MATERIAL PROVIDED section start

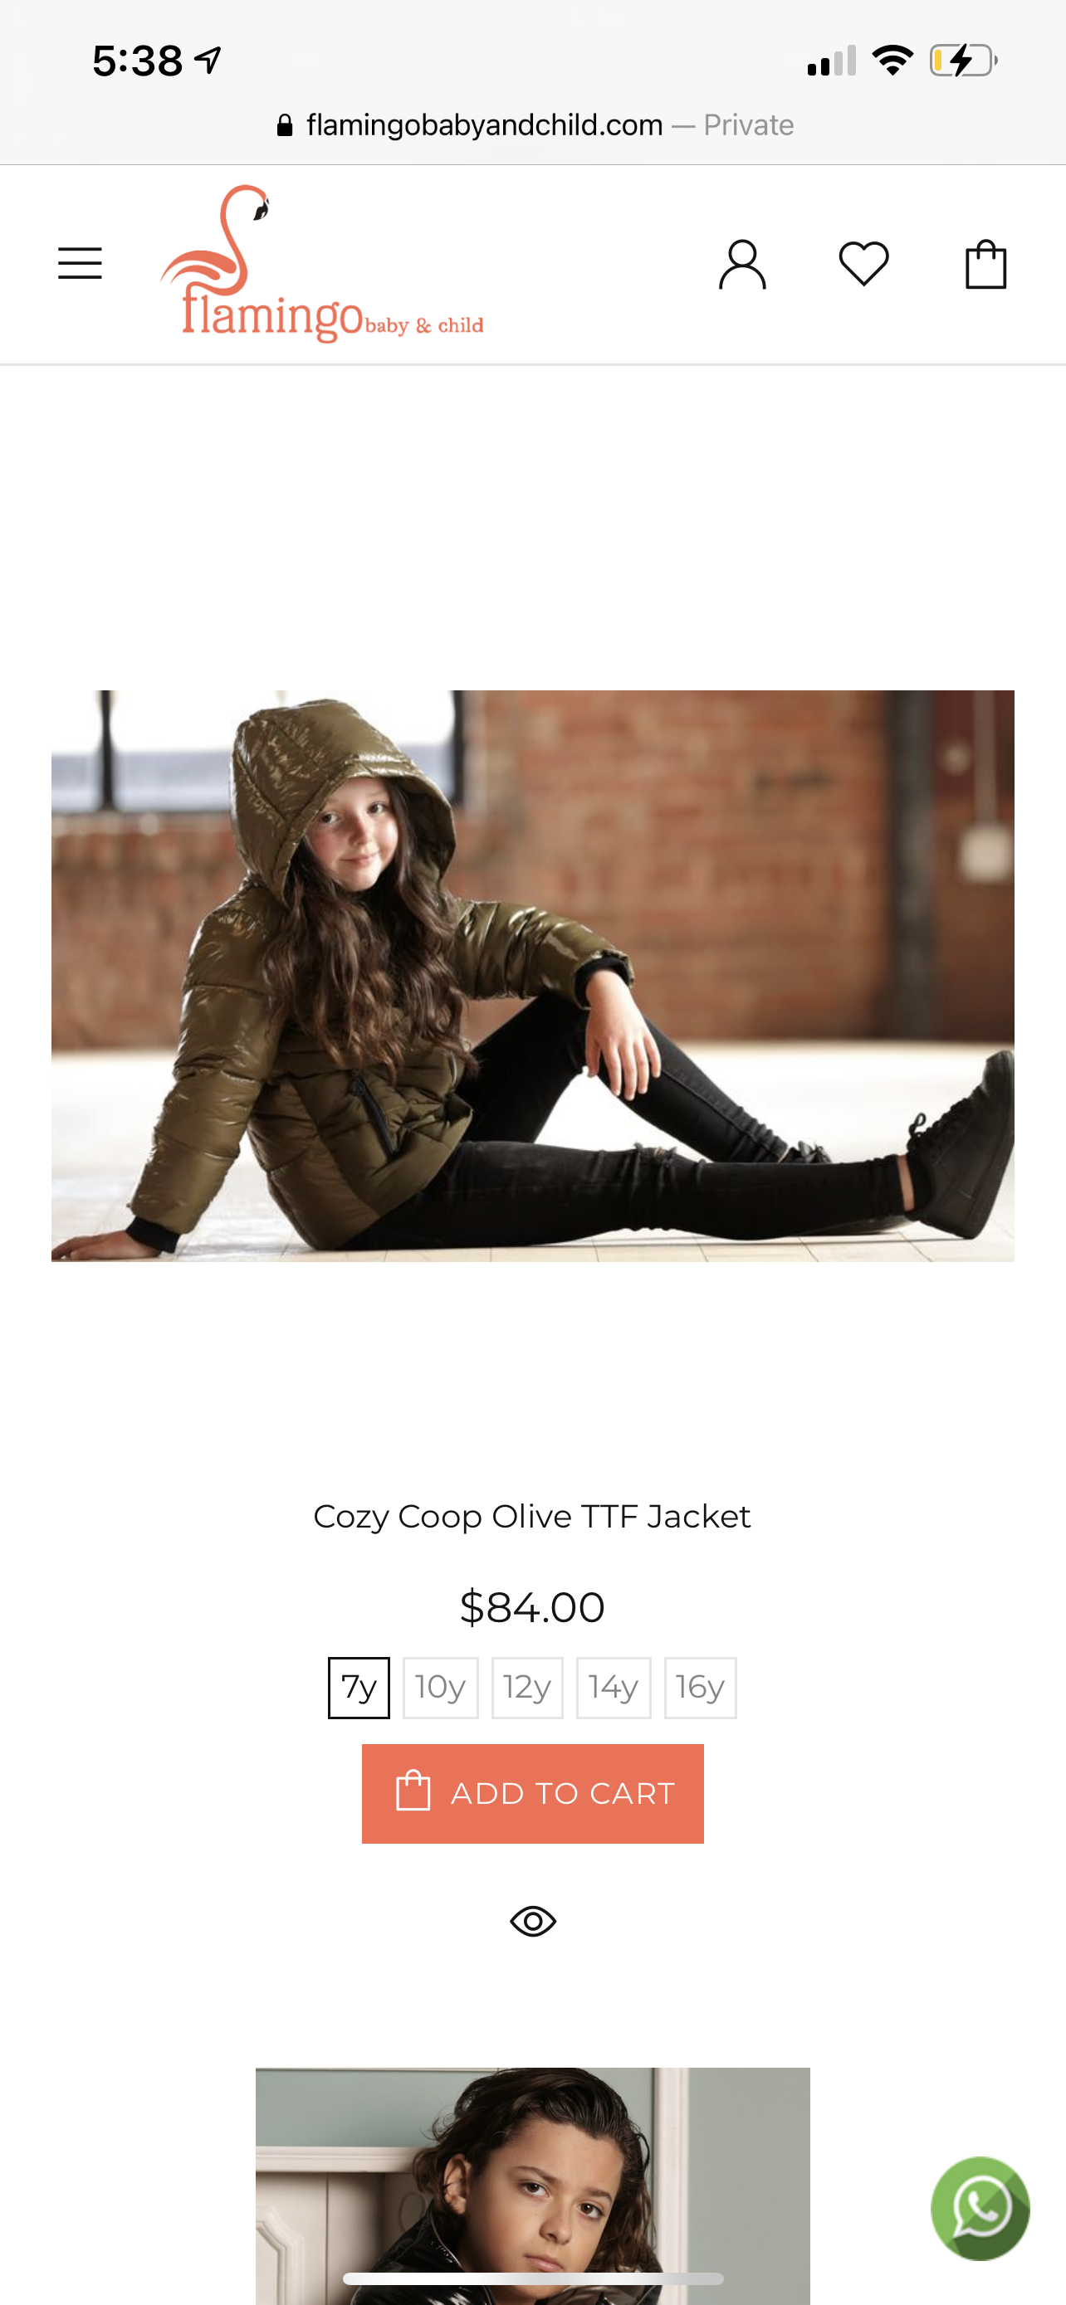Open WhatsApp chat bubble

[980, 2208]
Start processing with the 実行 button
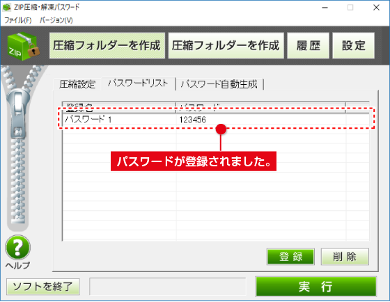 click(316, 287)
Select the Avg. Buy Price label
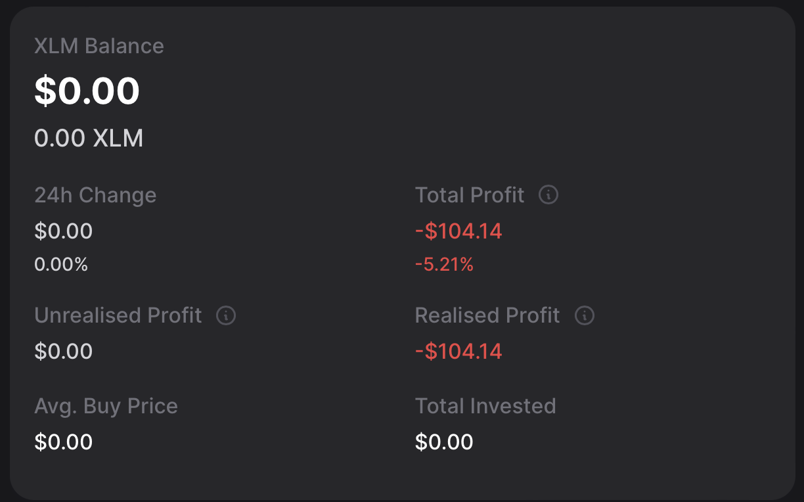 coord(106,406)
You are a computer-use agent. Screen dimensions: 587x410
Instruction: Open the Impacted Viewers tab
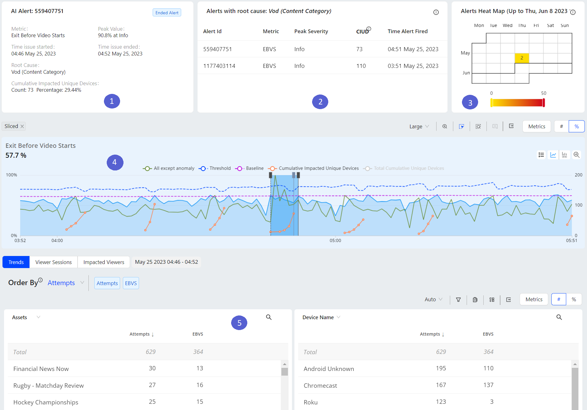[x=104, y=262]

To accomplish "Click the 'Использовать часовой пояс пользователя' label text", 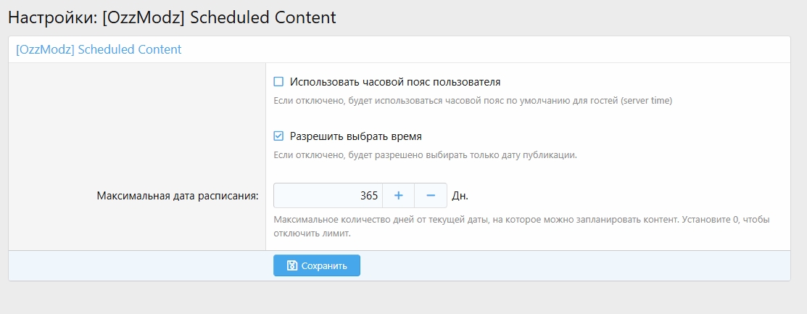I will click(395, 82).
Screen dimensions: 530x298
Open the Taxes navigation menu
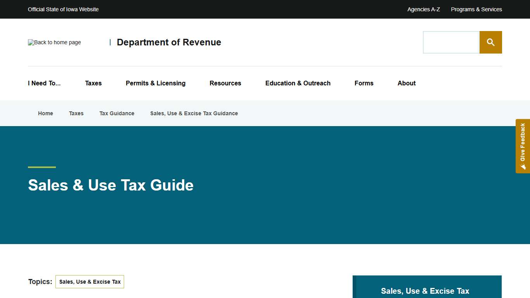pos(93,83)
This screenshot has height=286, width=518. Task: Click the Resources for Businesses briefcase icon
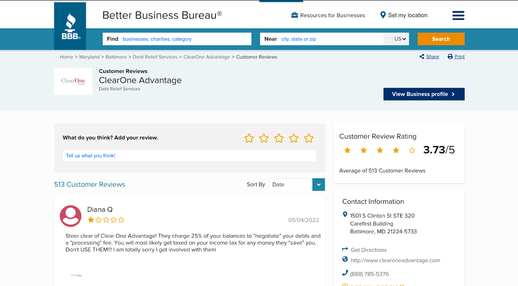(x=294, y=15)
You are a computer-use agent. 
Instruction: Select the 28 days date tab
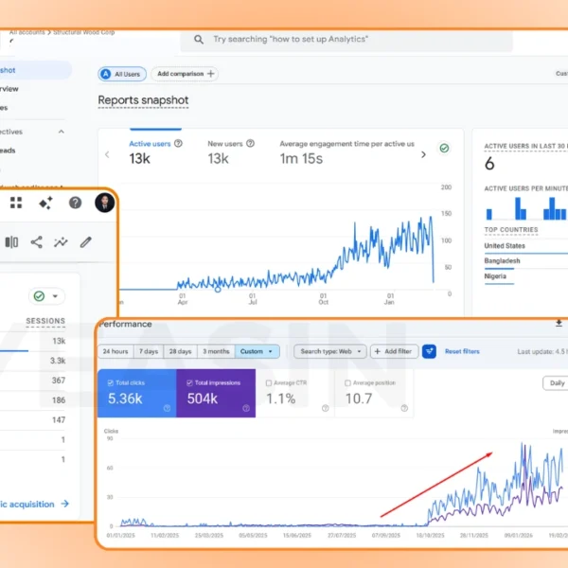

MATERIAL PROVIDED section end

WHAT YOU ARE ASKED TO DO → Search the lines above for the string "agent" and copy each line that has it.

EXERCISE SOLUTION →
You are a computer-use agent. Screen dimensions: 587x410
You are a computer-use agent. 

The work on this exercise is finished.